• _REQUIRED TASKS_
- a) From the article on having kids, list the reasons it gives why someone might not want children.
- b) In the article on having kids, why does the writer say the 60-something Ph.D.'s mind could not be changed? Answer in one to three sentences.

• _PASSAGE TO READ_
= Beginning of Section =

I Stopped Saying ‘Never’ When My Take on Having Kids Turned 180 Degrees

It’d be dumb not to accept an alternative viewpoint.

Image by Guduru Ajay bhargav on pexels

The older you get, the more categorical your judgment.

I was talking to a 60-something Ph.D. living in a small town with limited access to the Internet. What the university had taught him is long gone.

Who’s always right? You guessed it.

He thought he could show off his skills in natural sciences and lost me after the second sentence. My bad I didn’t keep my mouth shut.

But.

It was clear a minute later I couldn’t change his mind. The human brain loses its adaptability as we age. Adults could learn from the younger generation to be less stubborn.

I try to accept alternative viewpoints. My recent take on having kids made a U-turn.

Raise yourself before becoming a parent

I’ve always been curious about parents’ relationships with their kids.

Parents must cultivate the best in their offspring. Yet parents often screw up their kids’ lives.

My colleague’s mother told her she wouldn’t make it as a woman so long as she wasn’t married and had no kids. The young lady let everyone know she was on the lookout for a husband.

A guy willing to try that role was quickly found, only to discover he was better off as a bachelor. She became a single mother at 24 and quit a career she’d barely started.

I’ve seen a classmate’s dad enter our classroom in the middle of a biology lesson and punch his son in the face. It’s doubtful a bad note for a chromosome test justified this kind of punishment.

I understand if you don’t want to have kids. Many things can go wrong. And you’re never ready for the most important life decision. The new layer of responsibility is overwhelming.

So when I imagine myself as a father, I ask myself this:

  • Have I read at least one book about raising kids?
  • Do I have a ballpark figure of how much money I’ll need to spend on my kids?

= End of Section =

• _RECORDED INFORMATION_
= Beginning of Section =

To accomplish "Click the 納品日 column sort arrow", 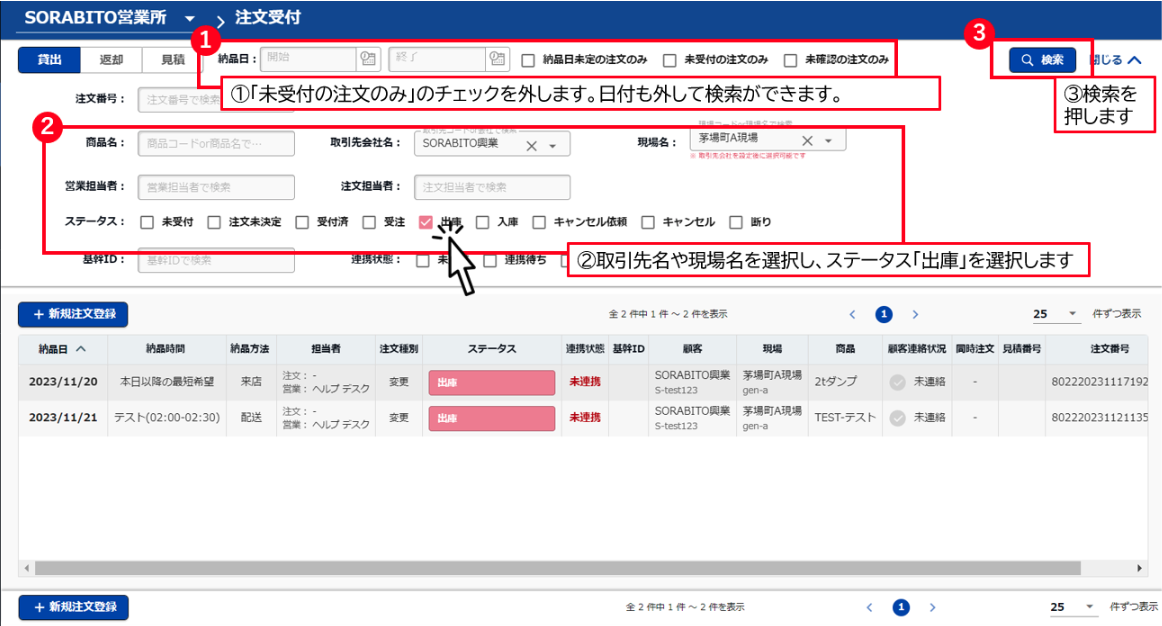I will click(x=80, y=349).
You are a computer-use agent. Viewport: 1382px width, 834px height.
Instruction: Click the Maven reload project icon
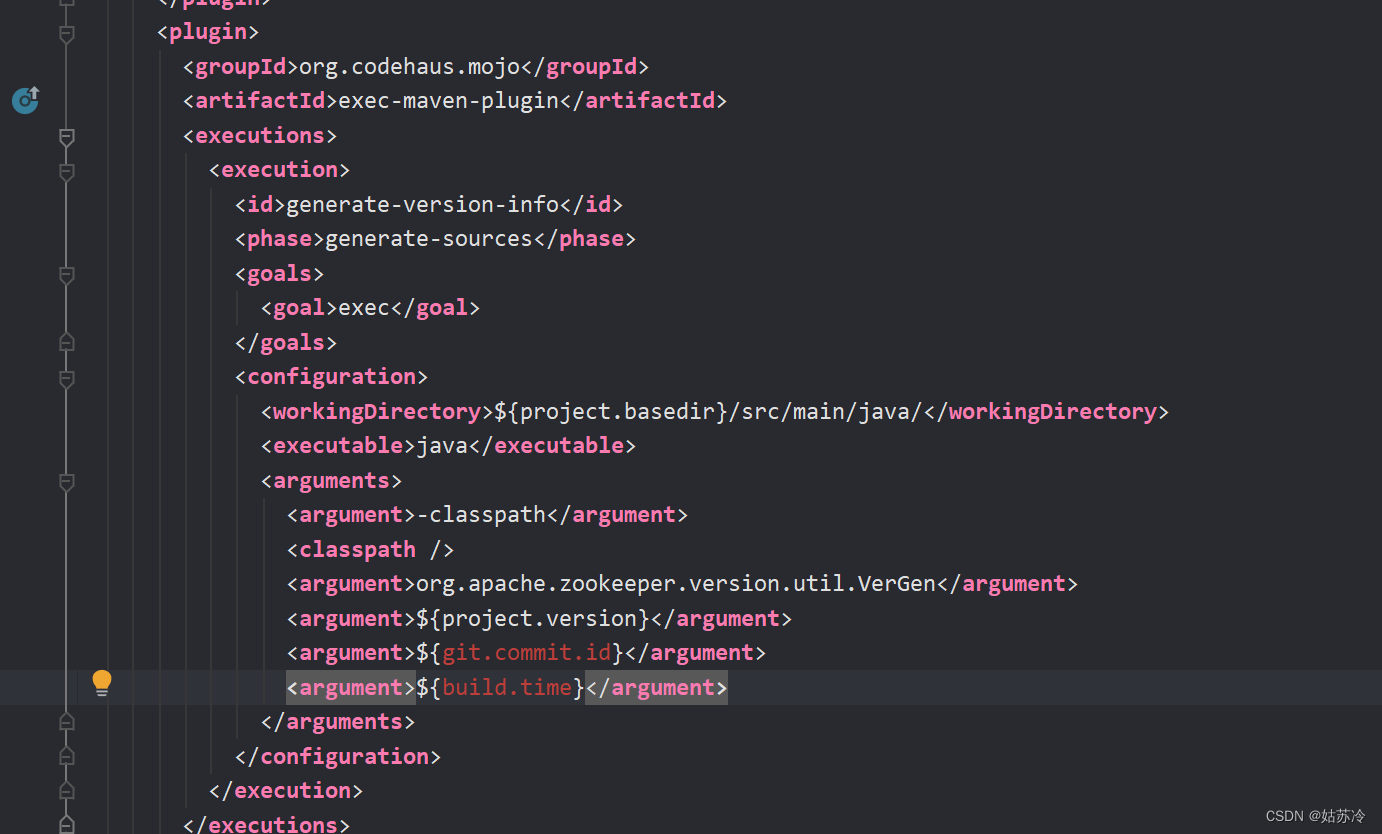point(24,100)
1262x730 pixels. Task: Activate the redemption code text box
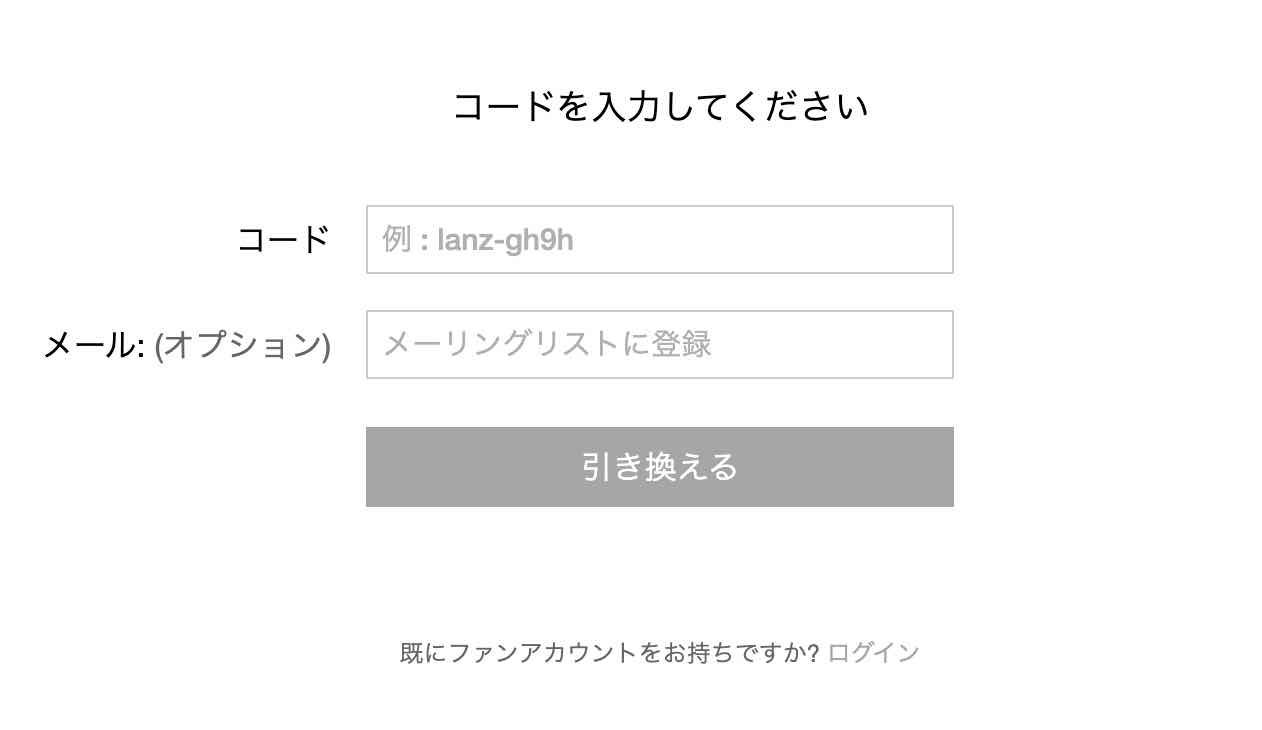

= End of Section =

• _RESPONSES TO THE TASKS_
- a)
- Many things can go wrong.
- You're never ready for the most important life decision.
- The new layer of responsibility is overwhelming.

- b) The writer says that the human brain loses its adaptability as we age and that the older you get, the more categorical your judgment. The man was in his sixties, so he had become stubborn in his views.